**Trecho do texto**
——

Os políticos vêm da nossa sociedade, no presente e ao longo de toda nossa história. E como sociedade, lá por 1880-1900, as ideias liberais prevaleciam sobre as coletivas, que influenciaram no livre mercado, na educação laica, na promoção da imigração e na economia liberal.

Desde a década de 30 em diante, as ideias liberais foram se diluindo em favor de um estatismo preocupado em se infiltrar e ir crescendo em detrimento das liberdades individuais. Na economia, e talvez fomentado pelos políticos, começou a se formar um corporativismo populista cujas características podem ser resumidas no "populismo macroeconômico" de Edwards e Dornbusch: um expansionismo fiscal pelo aumento dos gastos, minimizando o problema da inflação e indiferente à necessidade de tomar dívida externa. As consequências são o esvaziamento dos cofres do Banco Central e o financiamento deficitário: resultado de um modelo cultural sem regras fiscais.

Este modelo cultural se fundamenta em um Estado central e redistribuidor de riquezas, que, mediante altas taxas de impostos e regulações, obstrui o crescimento do setor privado e gera uma dependência do cidadão em relação ao governo. Com o tempo, não apenas delegamos ao Estado nossa educação e saúde, mas também exigimos o acesso a serviços e transporte a custos inexplicavelmente baixos. Como resultado da inflação, o mercado não funciona adequadamente, obrigando-nos a depender de subsídios estatais para férias, parcelas acessíveis financiadas pelo governo, acesso à habitação e outras necessidades, as quais se tornam responsabilidade do presidente em exercício.

A nível social, nos afastamos de entender que não se pode gastar mais do que se recebe. Segundo uma pesquisa do CAF e do BCRA em 2018, a Argentina é um dos países com pior classificação em educação financeira a nível mundial. Na mesma pesquisa, 70% reconheceu ter tido problemas para cobrir seus gastos, utilizando o endividamento como meio de pagamento, e apenas 29% afirmou ter poupado, o que mostra um dos percentuais mais baixos do mundo. Os países que lideram a pesquisa são França, Finlândia, Canadá e Noruega.

——

**Conjunto de dados**
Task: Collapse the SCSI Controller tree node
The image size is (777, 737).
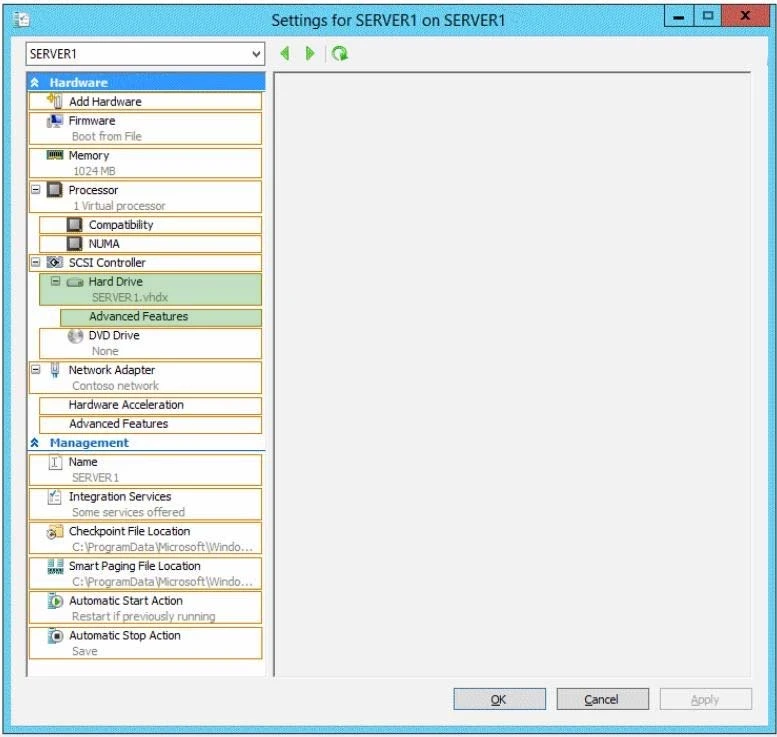Action: coord(36,263)
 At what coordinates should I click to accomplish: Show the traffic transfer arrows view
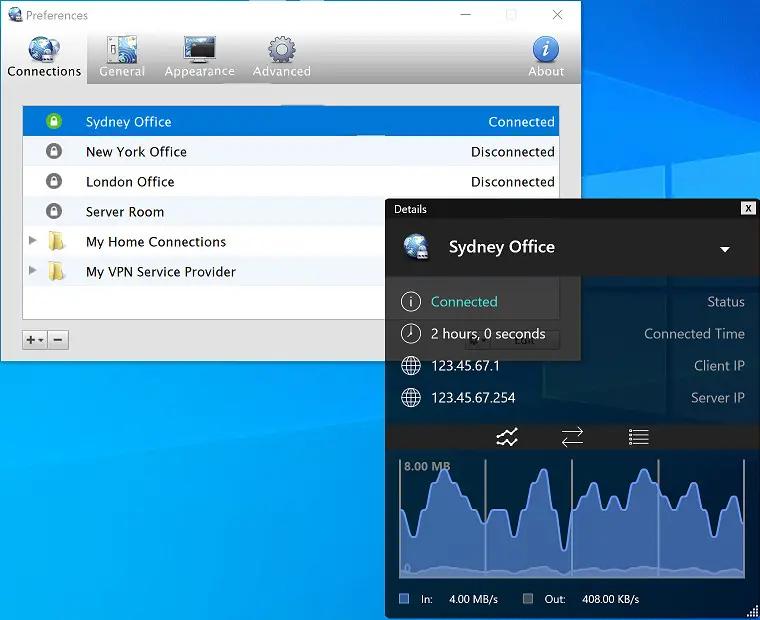point(572,437)
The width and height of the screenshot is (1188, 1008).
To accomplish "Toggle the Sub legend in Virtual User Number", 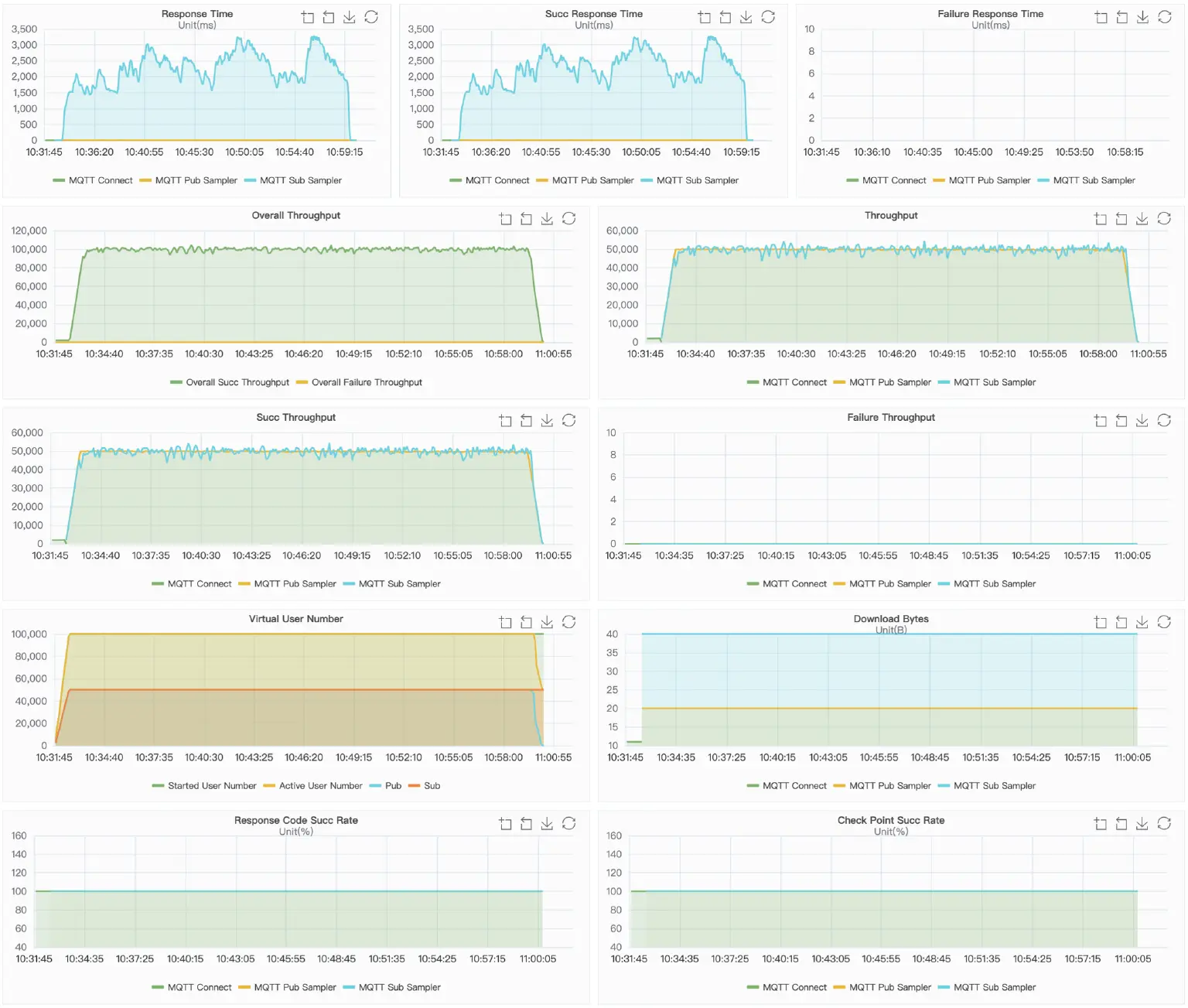I will [424, 785].
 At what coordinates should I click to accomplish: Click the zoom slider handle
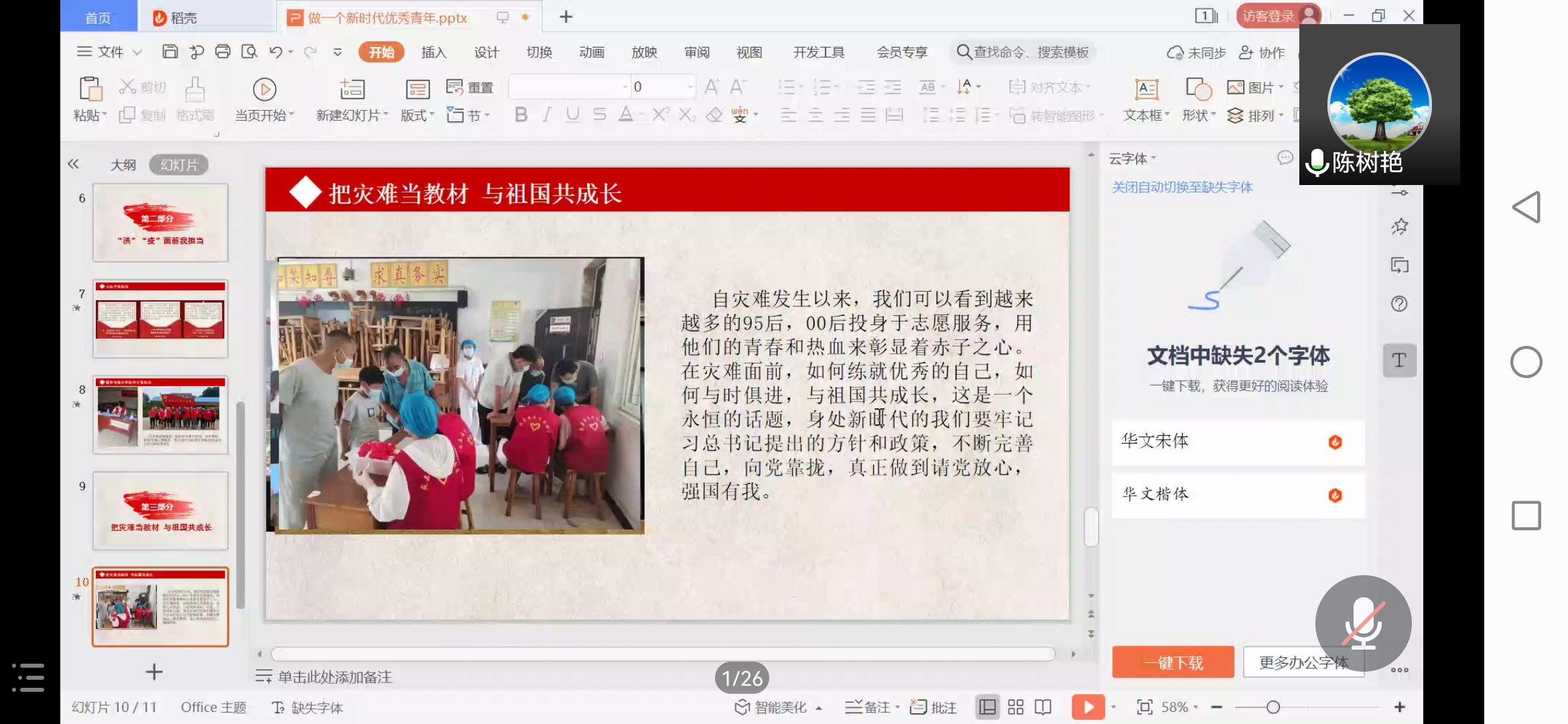coord(1273,707)
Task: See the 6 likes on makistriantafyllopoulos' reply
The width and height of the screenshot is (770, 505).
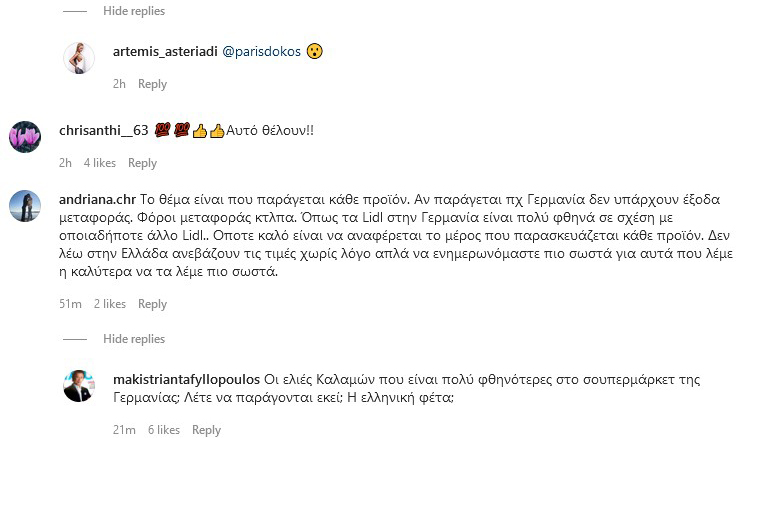Action: [x=164, y=430]
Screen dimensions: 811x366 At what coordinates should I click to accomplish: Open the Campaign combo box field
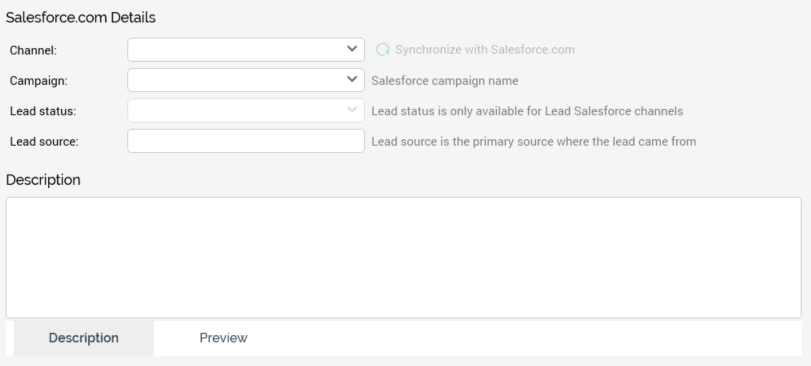(246, 80)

——

**Enunciado do exercício**
Segundo o trecho do texto, quais países lideram a pesquisa do CAF e do BCRA de 2018?

**Resolução**
França, Finlândia, Canadá e Noruega.